What am I doing here? And I would say to Donna, you know sometimes I feel like I ought to just get out of here and go find a church someplace and pastor it because I want to serve God, but I want to tell you something. I'm glad I didn't do that because it was the discipline of being in school and being prepared and I know that I could not do what I do today in the human realm if I had not prepared myself and been willing to stay under the discipline of learning. I want to let you know if Moses could spend the first 40 years in school and the next 40 years out in the desert trying to review what he already learned and then get involved in serving God, what that said about him was he spent two-thirds of his life getting ready to serve in the last third. No wonder he is recorded in the scripture as the great emancipator and the great lawgiver. He was a man of great principle. In fact, the honorable DJ Brewer who was associate judge of the Supreme Court of the USA at one time viewed Moses as a lawgiver and he wrote these words, he who on Sinai's summit received the Decalogue from the hand of Jehovah was gifted with a power enabling him to fashion a body of law which has been the code of a race in some respects the most unique in human history. A code which is also a mighty force in the wondrous civilization of today, Moses does not fall short when placed alongside of the great lawgivers of the entire human race.

Did you know that much of what we observe in jurisprudence today in this country finds its roots in the law of Moses? He was an incredible man, but listen up, he was an incredible man because he was willing for God to prepare him. How all of this preparation was fleshed out in the things that he was allowed to do in his encounters with God. He was a man who was prepared. Now we're going to see some major themes that go through the entire story of Moses life and they're themes that God often uses in our lives.

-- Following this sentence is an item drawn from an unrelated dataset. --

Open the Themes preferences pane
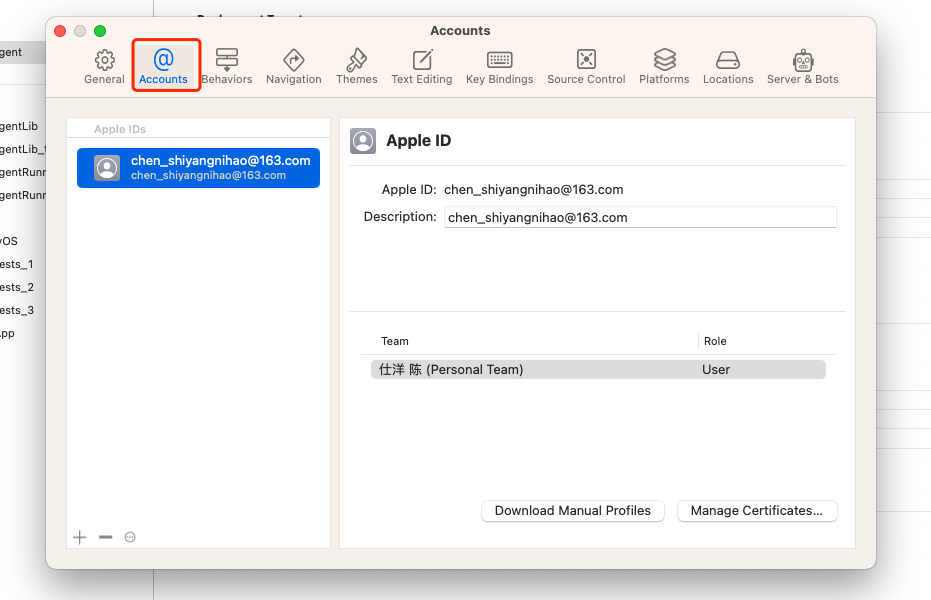Viewport: 931px width, 600px height. tap(357, 66)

What were the things that God used to make him what he was?

And the first thing that I wrote down was the priority or the principle of isolation. When Moses was in the palace of Pharaoh for the first 40 years of his life, he learned and had an opportunity for training his intellect. He was learning how to think, how to react to situations, but in the second phase of his life, that second 40 years, he got a different kind of education. An education that took him away from all the excitement of the university, that took him away from all of the influences that could have touched his life, that isolated him with God so that he had to learn how to listen to the voice of God.

You know what? It's an important principle for us today in this busy, noisy world in which we live, that if we're really going to ever learn to know God, we have to learn how to be comfortable with solitude. You can't really learn to know God in the busy world.

You have to get alone with him. God had a special plan in view for Moses and I've learned as I've read the stories of the great men who have influenced this world, both secular and righteous, that solitude is often an important factor in making a great man. And that Moses' years in the desert fulfilled that wonderful function of tempering his spirit.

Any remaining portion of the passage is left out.